• [THE RECORDS]:
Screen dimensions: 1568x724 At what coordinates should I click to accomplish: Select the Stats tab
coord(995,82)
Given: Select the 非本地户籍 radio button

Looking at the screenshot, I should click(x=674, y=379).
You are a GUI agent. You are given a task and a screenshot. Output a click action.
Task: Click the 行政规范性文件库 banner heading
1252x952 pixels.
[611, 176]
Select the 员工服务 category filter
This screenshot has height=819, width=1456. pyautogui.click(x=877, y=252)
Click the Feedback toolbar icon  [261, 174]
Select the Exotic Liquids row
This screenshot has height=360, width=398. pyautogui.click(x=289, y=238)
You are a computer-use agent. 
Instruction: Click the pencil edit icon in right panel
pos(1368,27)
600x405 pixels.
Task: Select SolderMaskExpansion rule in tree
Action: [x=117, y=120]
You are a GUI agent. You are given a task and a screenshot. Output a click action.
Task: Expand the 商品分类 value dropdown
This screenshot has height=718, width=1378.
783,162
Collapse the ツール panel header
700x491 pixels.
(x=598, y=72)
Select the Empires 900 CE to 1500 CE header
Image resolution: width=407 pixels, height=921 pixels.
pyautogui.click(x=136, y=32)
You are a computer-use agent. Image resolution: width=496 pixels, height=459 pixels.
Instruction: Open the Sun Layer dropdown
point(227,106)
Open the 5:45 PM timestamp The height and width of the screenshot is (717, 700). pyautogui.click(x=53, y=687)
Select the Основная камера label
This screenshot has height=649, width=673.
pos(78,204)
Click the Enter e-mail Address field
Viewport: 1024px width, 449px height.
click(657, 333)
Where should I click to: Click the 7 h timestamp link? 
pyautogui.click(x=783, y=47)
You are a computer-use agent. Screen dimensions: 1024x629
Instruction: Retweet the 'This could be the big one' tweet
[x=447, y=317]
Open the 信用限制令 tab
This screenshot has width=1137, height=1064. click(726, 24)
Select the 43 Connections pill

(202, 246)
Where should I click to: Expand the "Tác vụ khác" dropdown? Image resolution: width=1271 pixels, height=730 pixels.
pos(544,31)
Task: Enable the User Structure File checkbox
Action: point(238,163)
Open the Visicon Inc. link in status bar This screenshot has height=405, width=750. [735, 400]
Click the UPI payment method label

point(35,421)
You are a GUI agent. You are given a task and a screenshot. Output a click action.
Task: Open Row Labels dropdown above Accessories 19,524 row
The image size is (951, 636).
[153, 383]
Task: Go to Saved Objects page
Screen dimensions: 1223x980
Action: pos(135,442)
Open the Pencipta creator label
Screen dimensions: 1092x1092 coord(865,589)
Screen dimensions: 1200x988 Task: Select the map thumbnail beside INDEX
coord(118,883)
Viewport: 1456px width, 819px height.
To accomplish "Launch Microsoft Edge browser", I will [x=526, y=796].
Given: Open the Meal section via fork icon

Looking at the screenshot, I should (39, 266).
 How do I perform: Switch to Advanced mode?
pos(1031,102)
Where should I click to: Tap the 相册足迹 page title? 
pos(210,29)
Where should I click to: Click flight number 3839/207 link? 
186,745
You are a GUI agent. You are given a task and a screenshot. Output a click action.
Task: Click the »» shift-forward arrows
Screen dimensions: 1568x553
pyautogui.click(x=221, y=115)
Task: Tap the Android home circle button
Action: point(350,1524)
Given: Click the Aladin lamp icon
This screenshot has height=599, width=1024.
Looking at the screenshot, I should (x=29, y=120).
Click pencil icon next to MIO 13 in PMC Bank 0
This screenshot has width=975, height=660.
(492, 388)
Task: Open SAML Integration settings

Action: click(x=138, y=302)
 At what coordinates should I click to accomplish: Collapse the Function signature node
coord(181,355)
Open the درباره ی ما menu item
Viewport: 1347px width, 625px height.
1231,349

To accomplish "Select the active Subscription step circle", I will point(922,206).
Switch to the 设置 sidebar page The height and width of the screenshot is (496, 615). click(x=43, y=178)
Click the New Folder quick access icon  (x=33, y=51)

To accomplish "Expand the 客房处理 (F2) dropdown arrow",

• [PROBLEM DESCRIPTION]: Copy all of the records above line for line, keeping every character the same.

• [RESPONSE TO THIS TASK]:
Screen dimensions: 1568x724 At what coordinates should I click to accomplish: Select the Stats tab
coord(995,82)
Given: Select the 非本地户籍 radio button

Looking at the screenshot, I should click(x=674, y=379).
You are a GUI agent. You are given a task and a screenshot. Output a click action.
Task: Click the 行政规范性文件库 banner heading
1252x952 pixels.
[611, 176]
Select the 员工服务 category filter
This screenshot has height=819, width=1456. pyautogui.click(x=877, y=252)
Click the Feedback toolbar icon  [261, 174]
Select the Exotic Liquids row
This screenshot has height=360, width=398. pyautogui.click(x=289, y=238)
You are a computer-use agent. 
Instruction: Click the pencil edit icon in right panel
pos(1368,27)
600x405 pixels.
Task: Select SolderMaskExpansion rule in tree
Action: [x=117, y=120]
You are a GUI agent. You are given a task and a screenshot. Output a click action.
Task: Expand the 商品分类 value dropdown
This screenshot has height=718, width=1378.
783,162
Collapse the ツール panel header
700x491 pixels.
(x=598, y=72)
Select the Empires 900 CE to 1500 CE header
Image resolution: width=407 pixels, height=921 pixels.
pyautogui.click(x=136, y=32)
You are a computer-use agent. Image resolution: width=496 pixels, height=459 pixels.
Instruction: Open the Sun Layer dropdown
point(227,106)
Open the 5:45 PM timestamp The height and width of the screenshot is (717, 700). pyautogui.click(x=53, y=687)
Select the Основная камера label
This screenshot has height=649, width=673.
pos(78,204)
Click the Enter e-mail Address field
Viewport: 1024px width, 449px height.
click(657, 333)
Where should I click to: Click the 7 h timestamp link? 
pyautogui.click(x=783, y=47)
You are a computer-use agent. Screen dimensions: 1024x629
Instruction: Retweet the 'This could be the big one' tweet
[x=447, y=317]
Open the 信用限制令 tab
This screenshot has width=1137, height=1064. click(726, 24)
Select the 43 Connections pill

(202, 246)
Where should I click to: Expand the "Tác vụ khác" dropdown? Image resolution: width=1271 pixels, height=730 pixels.
pos(544,31)
Task: Enable the User Structure File checkbox
Action: point(238,163)
Open the Visicon Inc. link in status bar This screenshot has height=405, width=750. [735, 400]
Click the UPI payment method label

point(35,421)
You are a GUI agent. You are given a task and a screenshot. Output a click action.
Task: Open Row Labels dropdown above Accessories 19,524 row
The image size is (951, 636).
[153, 383]
Task: Go to Saved Objects page
Screen dimensions: 1223x980
Action: pos(135,442)
Open the Pencipta creator label
Screen dimensions: 1092x1092 coord(865,589)
Screen dimensions: 1200x988 Task: Select the map thumbnail beside INDEX
coord(118,883)
Viewport: 1456px width, 819px height.
To accomplish "Launch Microsoft Edge browser", I will [x=526, y=796].
Given: Open the Meal section via fork icon

Looking at the screenshot, I should (39, 266).
 How do I perform: Switch to Advanced mode?
pos(1031,102)
Where should I click to: Tap the 相册足迹 page title? 
pos(210,29)
Where should I click to: Click flight number 3839/207 link? 
186,745
You are a GUI agent. You are given a task and a screenshot. Output a click action.
Task: Click the »» shift-forward arrows
Screen dimensions: 1568x553
pyautogui.click(x=221, y=115)
Task: Tap the Android home circle button
Action: point(350,1524)
Given: Click the Aladin lamp icon
This screenshot has height=599, width=1024.
Looking at the screenshot, I should (x=29, y=120).
Click pencil icon next to MIO 13 in PMC Bank 0
This screenshot has width=975, height=660.
(492, 388)
Task: Open SAML Integration settings

Action: click(x=138, y=302)
 At what coordinates should I click to accomplish: Collapse the Function signature node
coord(181,355)
Open the درباره ی ما menu item
Viewport: 1347px width, 625px height.
1231,349

To accomplish "Select the active Subscription step circle", I will point(922,206).
Switch to the 设置 sidebar page The height and width of the screenshot is (496, 615). click(x=43, y=178)
Click the New Folder quick access icon  (x=33, y=51)

To accomplish "Expand the 客房处理 (F2) dropdown arrow",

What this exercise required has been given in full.